START The data

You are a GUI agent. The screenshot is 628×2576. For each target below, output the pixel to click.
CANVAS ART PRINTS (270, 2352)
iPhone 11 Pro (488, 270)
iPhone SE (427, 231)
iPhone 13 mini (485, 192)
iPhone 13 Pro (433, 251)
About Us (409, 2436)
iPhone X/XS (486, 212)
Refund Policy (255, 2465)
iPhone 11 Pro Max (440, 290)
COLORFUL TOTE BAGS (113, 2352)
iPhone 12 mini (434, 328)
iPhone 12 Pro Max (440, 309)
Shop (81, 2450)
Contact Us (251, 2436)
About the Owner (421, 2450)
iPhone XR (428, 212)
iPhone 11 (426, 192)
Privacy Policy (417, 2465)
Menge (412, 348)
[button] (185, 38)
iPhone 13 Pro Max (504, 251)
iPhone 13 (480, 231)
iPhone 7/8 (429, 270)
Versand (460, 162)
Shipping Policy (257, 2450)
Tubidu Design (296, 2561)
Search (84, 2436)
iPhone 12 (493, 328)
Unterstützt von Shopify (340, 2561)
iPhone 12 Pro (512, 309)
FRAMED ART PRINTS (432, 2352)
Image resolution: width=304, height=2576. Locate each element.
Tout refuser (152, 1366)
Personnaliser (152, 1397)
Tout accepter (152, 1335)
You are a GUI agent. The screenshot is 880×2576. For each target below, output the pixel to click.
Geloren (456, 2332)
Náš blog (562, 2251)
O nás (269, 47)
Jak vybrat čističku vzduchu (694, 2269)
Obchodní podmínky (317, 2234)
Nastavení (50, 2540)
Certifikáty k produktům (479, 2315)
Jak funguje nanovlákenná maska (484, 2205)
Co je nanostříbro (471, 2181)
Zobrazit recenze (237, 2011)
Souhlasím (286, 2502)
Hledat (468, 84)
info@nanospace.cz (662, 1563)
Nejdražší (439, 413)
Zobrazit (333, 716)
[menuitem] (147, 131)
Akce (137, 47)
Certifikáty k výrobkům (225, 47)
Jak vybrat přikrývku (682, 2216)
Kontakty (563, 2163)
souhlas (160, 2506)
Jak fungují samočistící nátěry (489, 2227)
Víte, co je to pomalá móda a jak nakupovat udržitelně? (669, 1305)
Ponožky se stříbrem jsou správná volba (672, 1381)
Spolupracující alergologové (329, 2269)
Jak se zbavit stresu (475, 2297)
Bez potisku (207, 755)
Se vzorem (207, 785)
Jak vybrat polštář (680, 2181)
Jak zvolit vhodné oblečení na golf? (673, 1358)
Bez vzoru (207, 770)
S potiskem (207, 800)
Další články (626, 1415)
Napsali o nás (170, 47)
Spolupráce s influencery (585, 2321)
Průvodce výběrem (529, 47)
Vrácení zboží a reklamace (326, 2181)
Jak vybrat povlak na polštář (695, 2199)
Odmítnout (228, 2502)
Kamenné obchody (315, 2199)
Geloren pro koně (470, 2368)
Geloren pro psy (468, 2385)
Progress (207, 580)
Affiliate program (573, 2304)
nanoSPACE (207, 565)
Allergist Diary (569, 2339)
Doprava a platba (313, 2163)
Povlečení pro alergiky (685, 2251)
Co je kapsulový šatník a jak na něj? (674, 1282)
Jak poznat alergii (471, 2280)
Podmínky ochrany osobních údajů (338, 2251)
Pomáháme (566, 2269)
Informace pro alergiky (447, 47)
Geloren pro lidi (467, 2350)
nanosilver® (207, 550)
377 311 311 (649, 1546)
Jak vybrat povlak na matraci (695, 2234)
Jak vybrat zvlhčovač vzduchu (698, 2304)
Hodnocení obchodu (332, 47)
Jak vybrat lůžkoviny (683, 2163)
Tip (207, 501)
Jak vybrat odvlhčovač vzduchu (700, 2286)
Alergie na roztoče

END The data

Action item →
Beginning with the line that contains "Pomáháme (566, 2269)", repeat every line through the end of the records and nothing more.

Written solution →
Pomáháme (566, 2269)
Informace pro alergiky (447, 47)
Geloren pro lidi (467, 2350)
nanosilver® (207, 550)
377 311 311 (649, 1546)
Jak vybrat povlak na matraci (695, 2234)
Jak vybrat zvlhčovač vzduchu (698, 2304)
Hodnocení obchodu (332, 47)
Jak vybrat lůžkoviny (683, 2163)
Tip (207, 501)
Jak vybrat odvlhčovač vzduchu (700, 2286)
Alergie na roztoče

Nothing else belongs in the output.